Finding the right balance between space and functionality is one of the keys to your design. This is especially true in waiting areas where available seating has to be considered alongside ease of access for staff and medical equipment. While your practice will want to provide seating for all patients, even during your busiest times, you're best to base this on average capacity if catering for peak capacity will compromise flow in emergencies.

Surgery space

Your ability to take on new practitioners as your client base builds will be largely governed by your ability to grow within your existing space. Much of that potential will come down to the size of your surgery rooms. The smallest are two small - barely large enough for a desk, two chairs and examination bed - while the largest are simply using up unnecessarily large tracts of expensive real estate. Any surgery refurbishment should accommodate both comfort and forward thinking.
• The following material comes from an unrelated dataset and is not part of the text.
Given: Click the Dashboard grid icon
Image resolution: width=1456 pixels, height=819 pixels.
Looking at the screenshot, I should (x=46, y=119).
Otherwise you'll be knocking down walls every time your business spikes.

Head space

Any surgery refurbishment is going to cause some inconvenience to staff and patients, there's nothing you can do about that. What you can do is minimise the likely problems. The first step to doing this is to appoint an internal overseer with the time and expertise to run the refurbishment process and liaise with builders and suppliers. Obviously this shouldn't be a doctor or nurse. It may be one of your more senior administration staff. It may even be a short term expert hired specifically for the skills they can bring to the role. The primary purpose of this person is to make sure things go as smoothly as they can, foresee any hurdles before they appear, and allow the rest of you to get on with your job without building burdens.

The right space

Where are you? Who are your patients? What new patients can you realistically attract? These are the questions you should ask when embarking on any renovations or even just a furniture refit. In other words, your practice design should cater to your market, not your own personal preferences. Above all, your design simply needs to be clean, professional and welcoming with an easy flow to satisfy most people. A central fountain might be nice, but it won't bring in more customers.